==== Source text ====

Court of Civil Appeals of Texas, 2001

Peggy Mize and L. D. Mize v. Rosemary T. Swetland, Patsy J. Kinchen and the Grand Chapter of Texas Order - the Eastern Star

Peggy Mize and L. D. Mize v. Rosemary T. Swetland, Patsy J. Kinchen and the Grand Chapter of Texas Order - the Eastern Star
Court of Civil Appeals of Texas · Decided August 15, 2001

Peggy Mize and L. D. Mize v. Rosemary T. Swetland, Patsy J. Kinchen and the Grand Chapter of Texas Order - the Eastern Star

Opinion

MARY'S OPINION HEADING

NO. 12-00-00207-CV



IN THE COURT OF APPEALS



TWELFTH COURT OF APPEALS DISTRICT



TYLER, TEXAS

PEGGY MIZE AND L. D. MIZE,

§
APPEAL FROM THE SECOND

APPELLANTS





V.

§
JUDICIAL DISTRICT COURT OF



ROSEMARY T. SWETLAND, PATSY J.

KINCHEN, AND THE GRAND CHAPTER OF

TEXAS ORDER OF THE EASTERN STAR,

APPELLEES

§
CHEROKEE COUNTY, TEXAS

Peggy and Lester D. Mize ("Peggy" and "Lester") appeal in five issues from a summary judgment entered in favor of Rosemary T. Swetland ("Swetland"), Patsy J. Kinchen ("Kinchen"), and the Grand Chapter of Texas Order of the Eastern Star ("Eastern Star") on the Mizes' causes of action for slander, intentional infliction of emotional distress, and malicious prosecution. We affirm.

==== Given data ====

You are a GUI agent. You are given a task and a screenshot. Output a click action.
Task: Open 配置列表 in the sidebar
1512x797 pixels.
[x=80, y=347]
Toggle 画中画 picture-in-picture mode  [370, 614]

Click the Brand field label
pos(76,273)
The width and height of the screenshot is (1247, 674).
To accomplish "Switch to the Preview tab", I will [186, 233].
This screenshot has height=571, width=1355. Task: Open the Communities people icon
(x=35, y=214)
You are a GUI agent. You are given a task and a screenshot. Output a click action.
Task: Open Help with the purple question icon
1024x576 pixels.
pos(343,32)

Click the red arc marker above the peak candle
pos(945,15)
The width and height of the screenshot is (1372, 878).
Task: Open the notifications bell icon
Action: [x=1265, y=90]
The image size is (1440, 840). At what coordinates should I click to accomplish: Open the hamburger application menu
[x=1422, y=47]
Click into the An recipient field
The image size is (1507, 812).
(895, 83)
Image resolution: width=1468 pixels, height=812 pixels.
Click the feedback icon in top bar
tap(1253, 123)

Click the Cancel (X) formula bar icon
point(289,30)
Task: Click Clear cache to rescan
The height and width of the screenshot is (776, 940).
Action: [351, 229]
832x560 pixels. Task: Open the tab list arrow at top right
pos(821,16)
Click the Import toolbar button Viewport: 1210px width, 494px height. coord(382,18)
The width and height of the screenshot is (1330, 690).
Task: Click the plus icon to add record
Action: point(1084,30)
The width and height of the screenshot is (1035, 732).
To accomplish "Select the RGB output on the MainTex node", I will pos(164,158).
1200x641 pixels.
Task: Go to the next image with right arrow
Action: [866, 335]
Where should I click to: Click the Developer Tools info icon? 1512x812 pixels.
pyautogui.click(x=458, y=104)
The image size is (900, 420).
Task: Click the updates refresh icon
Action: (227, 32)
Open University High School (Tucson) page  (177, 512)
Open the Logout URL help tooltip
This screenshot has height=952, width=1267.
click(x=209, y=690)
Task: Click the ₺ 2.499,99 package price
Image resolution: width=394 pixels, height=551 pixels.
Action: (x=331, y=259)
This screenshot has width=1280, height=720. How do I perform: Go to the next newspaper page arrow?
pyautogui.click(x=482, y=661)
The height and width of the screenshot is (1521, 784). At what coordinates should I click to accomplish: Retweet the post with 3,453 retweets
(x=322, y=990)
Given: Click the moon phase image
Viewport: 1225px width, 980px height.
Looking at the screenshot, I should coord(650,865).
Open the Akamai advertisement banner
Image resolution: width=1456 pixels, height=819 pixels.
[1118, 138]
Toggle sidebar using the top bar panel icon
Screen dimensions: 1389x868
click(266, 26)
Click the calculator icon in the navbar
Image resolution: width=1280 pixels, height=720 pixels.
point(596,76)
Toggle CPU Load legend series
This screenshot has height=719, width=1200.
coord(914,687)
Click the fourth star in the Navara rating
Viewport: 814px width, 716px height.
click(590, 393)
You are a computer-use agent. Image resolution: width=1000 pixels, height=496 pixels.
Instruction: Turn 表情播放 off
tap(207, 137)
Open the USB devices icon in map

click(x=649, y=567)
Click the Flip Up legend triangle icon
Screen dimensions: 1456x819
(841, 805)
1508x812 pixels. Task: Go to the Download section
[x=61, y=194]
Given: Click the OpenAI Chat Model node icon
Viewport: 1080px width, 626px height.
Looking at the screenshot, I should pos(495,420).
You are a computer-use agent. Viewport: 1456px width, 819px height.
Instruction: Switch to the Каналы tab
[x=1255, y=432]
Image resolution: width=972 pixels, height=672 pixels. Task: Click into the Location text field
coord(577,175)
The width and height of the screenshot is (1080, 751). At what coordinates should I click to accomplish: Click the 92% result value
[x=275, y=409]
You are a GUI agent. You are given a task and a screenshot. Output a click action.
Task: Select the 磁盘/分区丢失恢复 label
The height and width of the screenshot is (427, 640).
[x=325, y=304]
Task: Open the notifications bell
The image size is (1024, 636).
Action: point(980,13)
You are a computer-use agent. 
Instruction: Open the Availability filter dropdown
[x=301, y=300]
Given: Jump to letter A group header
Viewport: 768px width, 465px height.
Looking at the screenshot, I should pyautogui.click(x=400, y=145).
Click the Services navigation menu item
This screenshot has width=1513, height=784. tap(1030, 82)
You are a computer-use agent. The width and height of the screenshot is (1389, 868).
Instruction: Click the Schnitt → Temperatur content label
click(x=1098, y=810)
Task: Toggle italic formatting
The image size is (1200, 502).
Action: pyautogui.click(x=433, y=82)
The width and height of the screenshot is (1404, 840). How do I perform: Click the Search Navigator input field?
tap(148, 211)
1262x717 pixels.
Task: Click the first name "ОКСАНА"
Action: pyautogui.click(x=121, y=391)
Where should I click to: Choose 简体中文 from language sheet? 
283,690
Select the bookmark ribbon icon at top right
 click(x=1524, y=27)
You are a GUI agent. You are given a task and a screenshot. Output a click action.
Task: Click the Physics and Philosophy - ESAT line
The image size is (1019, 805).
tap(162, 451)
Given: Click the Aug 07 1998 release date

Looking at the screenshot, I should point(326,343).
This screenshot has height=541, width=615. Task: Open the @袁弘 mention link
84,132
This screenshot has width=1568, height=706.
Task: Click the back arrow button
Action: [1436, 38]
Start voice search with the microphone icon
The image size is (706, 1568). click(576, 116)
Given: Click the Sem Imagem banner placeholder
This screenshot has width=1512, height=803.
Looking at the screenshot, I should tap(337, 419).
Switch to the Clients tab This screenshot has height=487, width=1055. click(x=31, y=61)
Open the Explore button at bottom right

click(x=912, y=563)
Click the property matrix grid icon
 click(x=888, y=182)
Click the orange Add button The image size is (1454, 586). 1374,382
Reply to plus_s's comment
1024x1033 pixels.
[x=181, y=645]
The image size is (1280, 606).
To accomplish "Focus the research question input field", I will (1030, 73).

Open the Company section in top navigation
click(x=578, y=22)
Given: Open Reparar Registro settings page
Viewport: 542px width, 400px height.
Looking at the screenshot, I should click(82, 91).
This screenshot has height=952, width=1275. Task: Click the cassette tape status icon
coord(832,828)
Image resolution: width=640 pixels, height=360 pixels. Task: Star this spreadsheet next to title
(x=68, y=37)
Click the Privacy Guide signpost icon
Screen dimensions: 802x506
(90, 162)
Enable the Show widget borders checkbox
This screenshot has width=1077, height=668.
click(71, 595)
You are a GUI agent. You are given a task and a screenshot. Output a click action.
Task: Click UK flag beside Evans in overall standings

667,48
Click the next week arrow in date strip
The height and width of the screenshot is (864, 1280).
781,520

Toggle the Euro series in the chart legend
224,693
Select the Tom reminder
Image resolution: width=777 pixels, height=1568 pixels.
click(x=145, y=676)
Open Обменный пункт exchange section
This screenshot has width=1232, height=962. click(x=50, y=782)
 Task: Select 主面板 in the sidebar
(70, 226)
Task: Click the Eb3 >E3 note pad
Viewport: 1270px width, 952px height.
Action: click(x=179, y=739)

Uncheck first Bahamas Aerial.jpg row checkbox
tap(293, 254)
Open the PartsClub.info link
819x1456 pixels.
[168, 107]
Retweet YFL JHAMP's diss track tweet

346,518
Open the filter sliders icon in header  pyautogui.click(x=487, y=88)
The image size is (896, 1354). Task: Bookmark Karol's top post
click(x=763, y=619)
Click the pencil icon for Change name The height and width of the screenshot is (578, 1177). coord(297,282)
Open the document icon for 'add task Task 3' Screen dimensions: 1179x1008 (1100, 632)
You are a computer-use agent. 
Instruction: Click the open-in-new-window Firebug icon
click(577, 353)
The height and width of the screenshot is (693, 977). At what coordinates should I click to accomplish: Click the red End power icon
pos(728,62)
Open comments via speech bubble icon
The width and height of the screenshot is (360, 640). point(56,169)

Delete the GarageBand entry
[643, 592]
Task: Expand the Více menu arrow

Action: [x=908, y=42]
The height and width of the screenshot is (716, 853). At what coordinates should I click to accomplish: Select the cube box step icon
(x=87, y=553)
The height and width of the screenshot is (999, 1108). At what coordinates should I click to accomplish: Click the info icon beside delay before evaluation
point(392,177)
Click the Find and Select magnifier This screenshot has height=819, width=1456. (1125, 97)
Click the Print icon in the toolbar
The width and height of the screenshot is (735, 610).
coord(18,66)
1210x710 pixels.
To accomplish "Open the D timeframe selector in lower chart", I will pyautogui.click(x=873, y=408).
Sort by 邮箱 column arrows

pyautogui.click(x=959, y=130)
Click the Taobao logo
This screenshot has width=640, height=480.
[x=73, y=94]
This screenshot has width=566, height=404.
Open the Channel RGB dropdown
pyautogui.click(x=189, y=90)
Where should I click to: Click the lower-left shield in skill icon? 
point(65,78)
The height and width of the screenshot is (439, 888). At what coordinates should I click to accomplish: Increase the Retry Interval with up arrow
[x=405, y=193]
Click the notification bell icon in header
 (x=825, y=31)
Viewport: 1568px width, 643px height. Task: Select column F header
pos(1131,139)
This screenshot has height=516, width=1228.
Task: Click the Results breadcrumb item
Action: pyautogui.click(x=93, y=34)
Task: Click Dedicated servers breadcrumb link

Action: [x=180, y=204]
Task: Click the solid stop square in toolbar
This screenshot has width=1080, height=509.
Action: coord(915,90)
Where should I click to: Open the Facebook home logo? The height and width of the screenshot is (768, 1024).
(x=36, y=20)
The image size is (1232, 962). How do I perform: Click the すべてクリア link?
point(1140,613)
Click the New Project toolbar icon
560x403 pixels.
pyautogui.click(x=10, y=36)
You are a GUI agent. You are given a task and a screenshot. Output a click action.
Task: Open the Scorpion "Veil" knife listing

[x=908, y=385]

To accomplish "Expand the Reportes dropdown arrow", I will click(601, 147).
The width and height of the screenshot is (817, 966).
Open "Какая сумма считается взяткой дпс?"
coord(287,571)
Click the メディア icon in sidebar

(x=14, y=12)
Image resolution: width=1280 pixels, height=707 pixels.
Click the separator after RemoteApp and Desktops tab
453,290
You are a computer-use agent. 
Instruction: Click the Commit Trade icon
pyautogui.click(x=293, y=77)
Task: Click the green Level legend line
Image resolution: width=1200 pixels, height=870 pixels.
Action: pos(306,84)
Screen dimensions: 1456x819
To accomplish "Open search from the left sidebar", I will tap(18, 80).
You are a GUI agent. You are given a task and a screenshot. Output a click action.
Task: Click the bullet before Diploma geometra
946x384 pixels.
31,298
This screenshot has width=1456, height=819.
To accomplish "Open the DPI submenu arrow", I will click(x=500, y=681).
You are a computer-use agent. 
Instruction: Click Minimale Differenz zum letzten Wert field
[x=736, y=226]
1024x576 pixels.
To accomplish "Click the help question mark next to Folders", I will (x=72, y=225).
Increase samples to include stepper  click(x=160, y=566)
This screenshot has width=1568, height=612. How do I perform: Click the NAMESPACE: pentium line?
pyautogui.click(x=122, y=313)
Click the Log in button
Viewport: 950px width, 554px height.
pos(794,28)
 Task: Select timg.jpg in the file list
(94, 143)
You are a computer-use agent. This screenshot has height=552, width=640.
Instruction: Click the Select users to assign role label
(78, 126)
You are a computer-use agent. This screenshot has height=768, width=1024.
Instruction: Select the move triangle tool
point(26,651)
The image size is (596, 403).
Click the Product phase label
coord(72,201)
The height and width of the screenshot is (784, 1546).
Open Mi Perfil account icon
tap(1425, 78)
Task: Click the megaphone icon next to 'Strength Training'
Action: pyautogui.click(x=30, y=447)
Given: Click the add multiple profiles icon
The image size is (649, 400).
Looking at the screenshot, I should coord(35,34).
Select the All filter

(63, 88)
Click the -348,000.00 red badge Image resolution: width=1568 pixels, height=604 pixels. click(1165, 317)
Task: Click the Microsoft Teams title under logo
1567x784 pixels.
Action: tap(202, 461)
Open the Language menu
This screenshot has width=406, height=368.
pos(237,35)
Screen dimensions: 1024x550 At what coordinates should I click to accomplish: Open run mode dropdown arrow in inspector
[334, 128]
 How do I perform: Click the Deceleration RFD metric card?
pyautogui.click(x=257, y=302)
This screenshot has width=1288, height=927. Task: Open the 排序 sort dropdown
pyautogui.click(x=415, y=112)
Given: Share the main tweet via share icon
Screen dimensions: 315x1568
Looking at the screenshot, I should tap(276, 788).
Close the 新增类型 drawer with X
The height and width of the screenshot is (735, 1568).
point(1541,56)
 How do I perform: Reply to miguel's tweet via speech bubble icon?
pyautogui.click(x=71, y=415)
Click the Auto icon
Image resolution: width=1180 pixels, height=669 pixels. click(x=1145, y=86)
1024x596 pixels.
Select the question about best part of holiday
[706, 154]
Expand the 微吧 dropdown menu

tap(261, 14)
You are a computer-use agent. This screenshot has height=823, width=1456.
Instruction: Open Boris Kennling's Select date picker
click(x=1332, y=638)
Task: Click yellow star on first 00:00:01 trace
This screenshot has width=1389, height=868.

====

* **Task requirements**:
A: In the court opinion, write out the passage from "KINCHEN, AND THE" up to and including "prosecution. We affirm.", switching "slander" to "defamation".
B: For each statement, say yes or no according to the court opinion and quote the words that decide it: (i) The Mizes appeal from a summary judgment. (ii) The Mizes appeal in three issues. (iii) The case number is NO. 12-00-00207-CV.
C: List every cause of action the Mizes brought, as named in the court opinion.
The rows play no part in what follows.

* **Responses by task**:
A:
KINCHEN, AND THE GRAND CHAPTER OF

TEXAS ORDER OF THE EASTERN STAR,

APPELLEES

§
CHEROKEE COUNTY, TEXAS

Peggy and Lester D. Mize ("Peggy" and "Lester") appeal in five issues from a summary judgment entered in favor of Rosemary T. Swetland ("Swetland"), Patsy J. Kinchen ("Kinchen"), and the Grand Chapter of Texas Order of the Eastern Star ("Eastern Star") on the Mizes' causes of action for defamation, intentional infliction of emotional distress, and malicious prosecution. We affirm.

B:
(i) Yes: "appeal in five issues from a summary judgment"
(ii) No: "appeal in five issues"
(iii) Yes: "NO. 12-00-00207-CV"

C:
slander
intentional infliction of emotional distress
malicious prosecution